Ebay made me give them my SS number because I sold over $600 but not as a single transaction. It was used odds and ends(one-off transactions) that totaled up to over $600. My paypal account is a business account and has been for years. Might be the difference.
On a related note, eBay is now sending 1099-K’s to sellers who receive over $600.

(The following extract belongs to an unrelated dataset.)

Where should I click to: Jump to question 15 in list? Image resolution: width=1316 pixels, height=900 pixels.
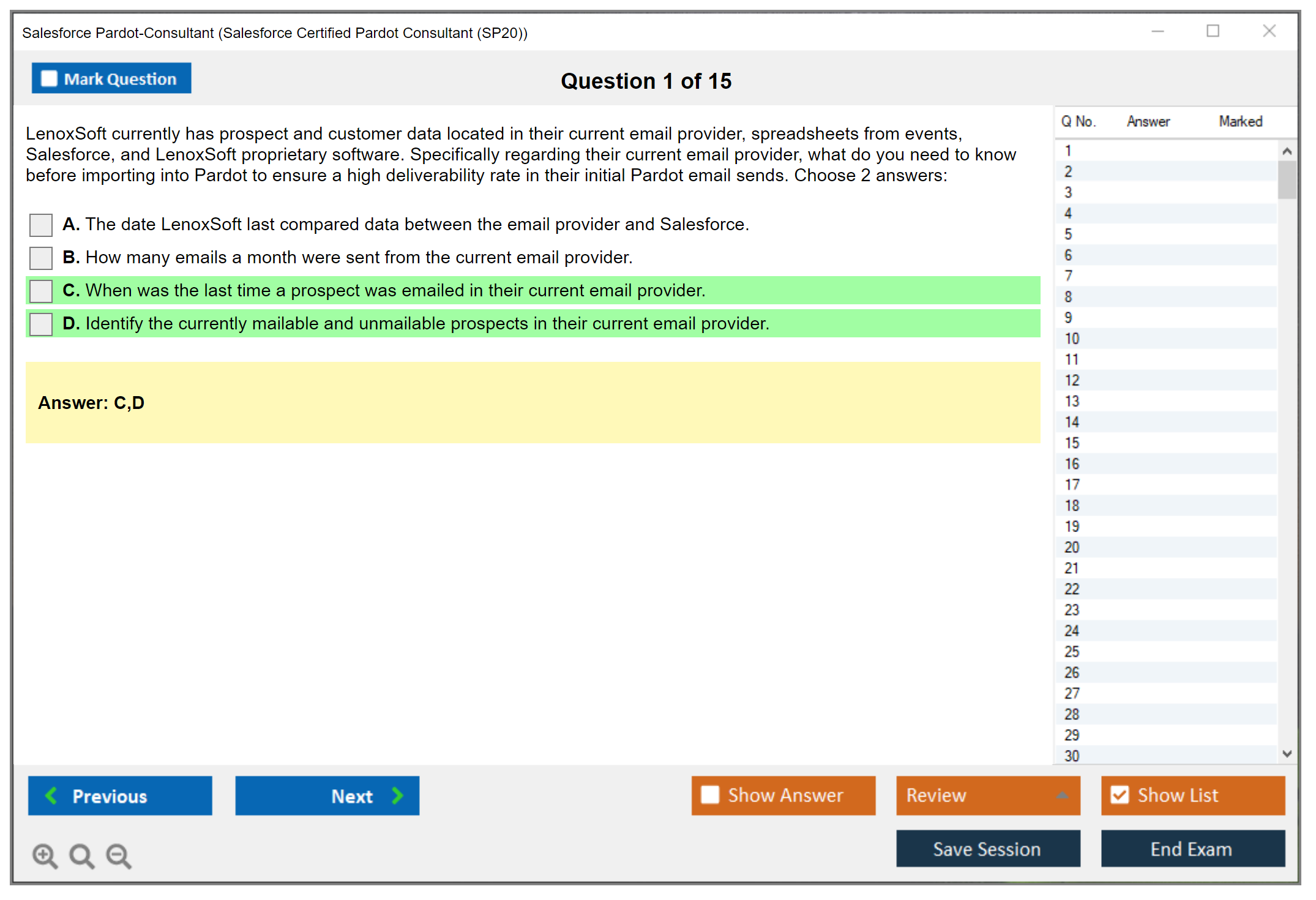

They overhauled their money system so that payouts to sellers now come directly from eBay rather than through PayPal. Buyers can still pay through PayPal but sellers get payed directly from eBay. I guess eBay thought this was necessary to comply with the new 1099 regs.
Not my job …..
The good news is that you can claim QBID for your QBI. And you might be able to claim Self-Employed Earned Income Credit. AND, if you maxed out the traditional FICA contribution, you can get a credit for the employee portion of the FICA paid because of the income on Schedule SE, which income number comes from Schedule C.
Soooooo.....
I buy a camera for $2000 in, say, 2016. Sell it in 2022 for $700. If I’m to declare the $700 as income, should I also declare the $1300 loss?
I am not a business - I just like to play around with newer photography gear.
Virtually everything that involves the IRS is nuisance paperwork.
To be fair, these aren't new taxes.
These new 87,000 IRS agents have been tasked with going after "gig economy side hustles" that are growing across the country as the nation battles inflation.
"Side hustles" like my wife's cake pop business that she does out of her kitchen and advertises on Facebook. Or the multitude of Etsy and eBay businesses that people have been running and largely avoided paying taxes on because they don't consider these "real jobs".
Biden is reminding these people, "You owe us $$$ and we're coming after you!"